Ceci n’exclut bien entendu pas la mise en place d’un programme de gouvernance des données car l’objectif principal du règlement est de responsabiliser les entreprises. Elles devront, à ce titre, pouvoir démontrer leur conformité à tout moment, ce que les régulateurs de chaque pays pourront contrôler via des enquêtes ou des audits qui jugeront des efforts consentis par l’entreprise.

Autre nouveauté, les entreprises qui traient des volumes importants de données doivent nommer un Délégué à la Protection des Données (DPO), qui sera l’interlocuteur de l’autorité de contrôle. Cette fonction n’est pas obligatoire pour toutes les entreprises mais néanmoins nécessaire pour toutes celles qui gèrent des quantités importantes de données personnelles ou des données sensibles. A noter que ce rôle, qui est souvent à mi-chemin entre la direction juridique et la DSI, ne doit pas obligatoirement être confié à un salarié de l’entreprise et on peut imaginer un cabinet d’avocats spécialisés ou encore un consultant extérieur pour cette fonction, à condition de lui donner accès à l’ensemble des informations et les moyens d’effectuer complètement sa mission, qui vise à mieux sécuriser les données détenues ou traitées par l’entreprise.

Que faire en cas d’atteinte aux données ?

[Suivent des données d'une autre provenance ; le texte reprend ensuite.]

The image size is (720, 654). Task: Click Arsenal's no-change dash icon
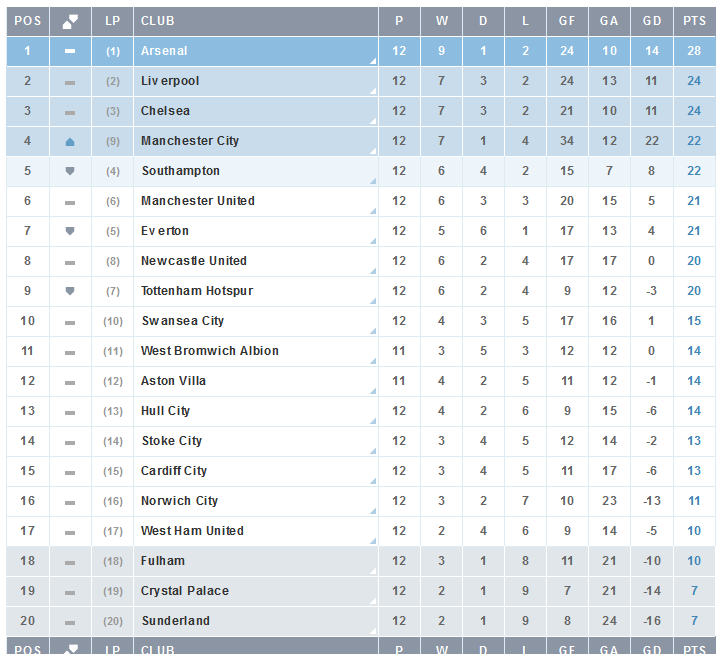pyautogui.click(x=70, y=51)
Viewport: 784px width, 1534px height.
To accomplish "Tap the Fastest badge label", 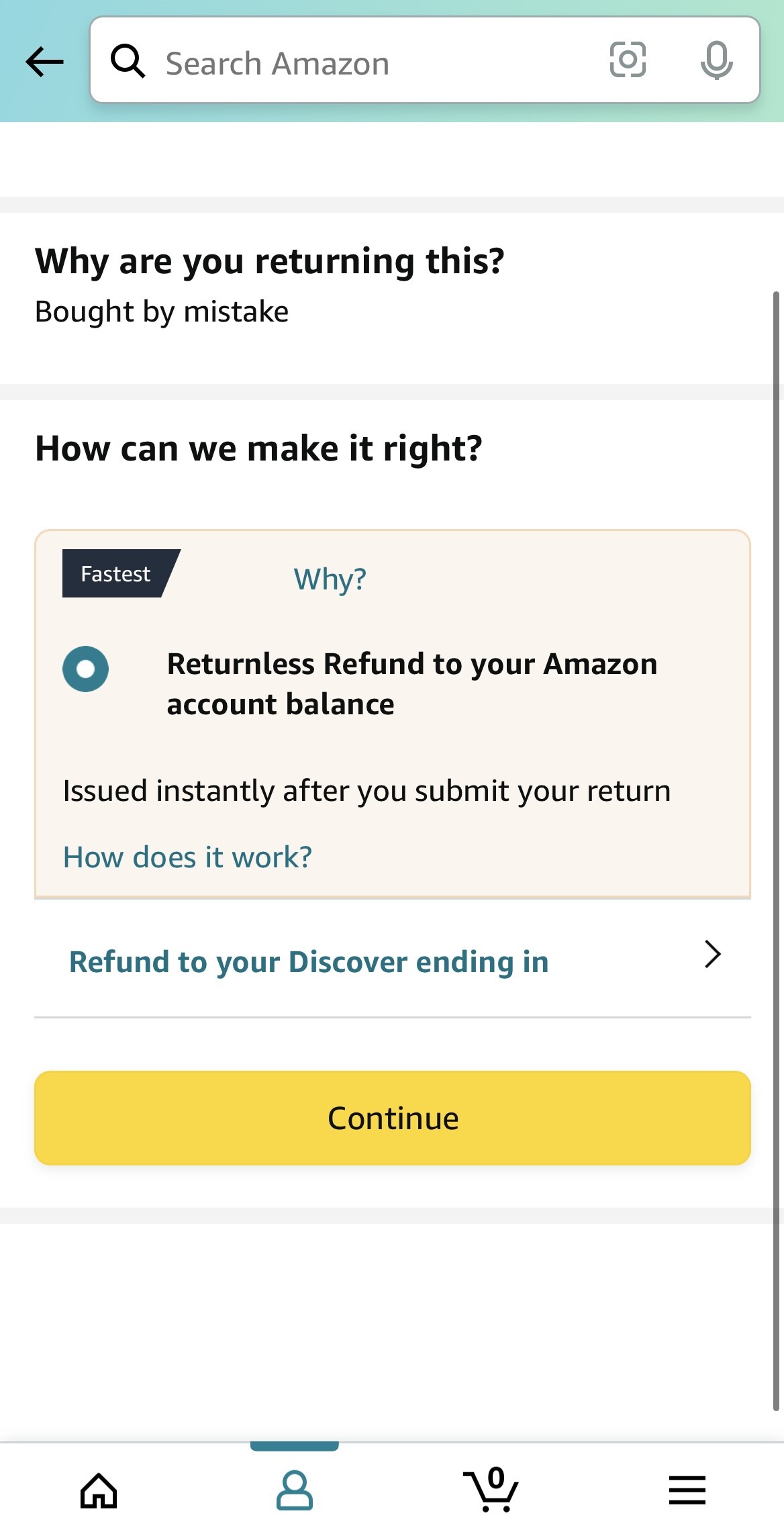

Le RGPD formalise, pour toutes les entreprises, des obligations de transparence et d’information. En cas de violation de données à caractère personnel, le responsable du traitement doit le notifier dans les meilleurs délais, et au plus tard dans les 72 heures, à l’autorité de contrôle sous peine d’une sanction pouvant se monter à 10 millions d’euros ou 2 % du chiffre d’affaires mondial.

Si c’est un sous-traitant qui y est confronté, il a l’obligation d’en informer son client dans les meilleurs délais et dans ce cas les 72 heures courent à partir du moment où ce dernier en a connaissance. Il est important dans ce contexte, et sachant que la responsabilité d’un non respect du règlement peut être partagée, de vérifier en amont l’aptitude de son fournisseur à se conformer au RGPD, tout comme de s’assurer de sa solidité financière, les sanctions potentielles étant tout sauf symboliques.

Dans le cas d’une violation de données personnelles, à la suite par exemple d’une intrusion informatique, les autorités de contrôle, avant d’appliquer toute sanction, examineront les précautions qui ont été prises pour assurer la sécurité des données concernées. Le RGPD recommande notamment aux entreprises de les crypter, de les « pseudonymiser » ou encore de mettre en place des outils de détection des failles de sécurité. Il est difficile de préjuger de la position que prendront les autorités de contrôle telles que la CNIL, mais il semble très difficile de pouvoir éviter les sanctions si une entreprise décidait de négliger les exigences de sécurité des données.

C’est pourquoi toutes les organisations doivent impérativement se mettre en conformité et s’assurer que leurs sous-traitants le sont aussi.